▸ Reading passage:
::::
Section titled “2. Query the Vector Database”

We show how to query the vector database with different modes: default, sparse, and hybrid.

We first construct a VectorStoreQuery and then query the vector db.

# construct vector store query
from llama_index.core.vector_stores import VectorStoreQuery


query_mode = "default"
# query_mode = "sparse"
# query_mode = "hybrid"


vector_store_query = VectorStoreQuery(
    query_embedding=query_embedding, similarity_top_k=2, mode=query_mode
)
# returns a VectorStoreQueryResult
query_result = vector_store.query(vector_store_query)
query_result

3. Parse Result into a set of Nodes

Section titled “3. Parse Result into a set of Nodes”

The VectorStoreQueryResult returns the set of nodes and similarities. We construct a NodeWithScore object with this.

from llama_index.core.schema import NodeWithScore
from typing import Optional


nodes_with_scores = []
for index, node in enumerate(query_result.nodes):
    score: Optional[float] = None
    if query_result.similarities is not None:
        score = query_result.similarities[index]
    nodes_with_scores.append(NodeWithScore(node=node, score=score))
from llama_index.core.response.notebook_utils import display_source_node


for node in nodes_with_scores:
    display_source_node(node, source_length=1000)

4. Put this into a Retriever

Section titled “4. Put this into a Retriever”

Let’s put this into a Retriever subclass that can plug into the rest of LlamaIndex workflows!

from llama_index.core import QueryBundle
from llama_index.core.retrievers import BaseRetriever
from typing import Any, List




class PineconeRetriever(BaseRetriever):
    """Retriever over a pinecone vector store."""


    def __init__(
        self,
        vector_store: PineconeVectorStore,
        embed_model: Any,
        query_mode: str = "default",
        similarity_top_k: int = 2,
    ) -> None:
        """Init params."""
::::
▸ Collected data:
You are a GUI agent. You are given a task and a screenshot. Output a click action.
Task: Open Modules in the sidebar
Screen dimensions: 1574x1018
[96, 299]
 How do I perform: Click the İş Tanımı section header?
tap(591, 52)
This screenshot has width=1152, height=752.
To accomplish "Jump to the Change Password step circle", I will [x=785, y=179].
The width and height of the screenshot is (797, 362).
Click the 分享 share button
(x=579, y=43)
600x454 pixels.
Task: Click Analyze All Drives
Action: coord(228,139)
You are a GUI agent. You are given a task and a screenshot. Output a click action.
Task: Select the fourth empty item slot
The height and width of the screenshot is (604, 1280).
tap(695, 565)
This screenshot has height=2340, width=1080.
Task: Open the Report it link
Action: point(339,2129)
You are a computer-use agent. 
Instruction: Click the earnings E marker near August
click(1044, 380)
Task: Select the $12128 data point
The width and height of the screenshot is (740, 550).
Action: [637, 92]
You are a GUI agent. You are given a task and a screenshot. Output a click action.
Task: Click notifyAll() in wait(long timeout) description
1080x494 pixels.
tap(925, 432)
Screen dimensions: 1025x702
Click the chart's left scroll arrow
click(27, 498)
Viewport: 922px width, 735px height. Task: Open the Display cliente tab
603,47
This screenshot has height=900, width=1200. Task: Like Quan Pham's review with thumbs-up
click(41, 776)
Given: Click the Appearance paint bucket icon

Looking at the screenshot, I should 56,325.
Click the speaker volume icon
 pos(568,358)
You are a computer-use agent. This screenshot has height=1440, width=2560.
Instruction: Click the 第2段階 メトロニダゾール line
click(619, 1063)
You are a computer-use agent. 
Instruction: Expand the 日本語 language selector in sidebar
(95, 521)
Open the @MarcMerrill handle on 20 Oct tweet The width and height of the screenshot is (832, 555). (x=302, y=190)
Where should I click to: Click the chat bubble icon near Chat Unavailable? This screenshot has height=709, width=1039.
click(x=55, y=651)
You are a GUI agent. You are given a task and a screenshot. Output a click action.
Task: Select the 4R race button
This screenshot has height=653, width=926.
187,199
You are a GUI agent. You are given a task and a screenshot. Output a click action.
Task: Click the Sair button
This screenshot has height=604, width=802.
::::
▸ Apply what you read:
- 1) Turn the paragraph in the vector database passage that begins "The VectorStoreQueryResult returns" into a short list, keeping its main facts.
- 2) In the vector database passage, write out the part from "# returns a" to "object with this." again with "similarities" changed to "similarity scores".

▸ Task-by-task solutions:
- 1)
- The VectorStoreQueryResult returns a set of nodes and their similarities.
- A NodeWithScore object is built from these.

- 2)
# returns a VectorStoreQueryResult
query_result = vector_store.query(vector_store_query)
query_result

3. Parse Result into a set of Nodes

Section titled “3. Parse Result into a set of Nodes”

The VectorStoreQueryResult returns the set of nodes and similarity scores. We construct a NodeWithScore object with this.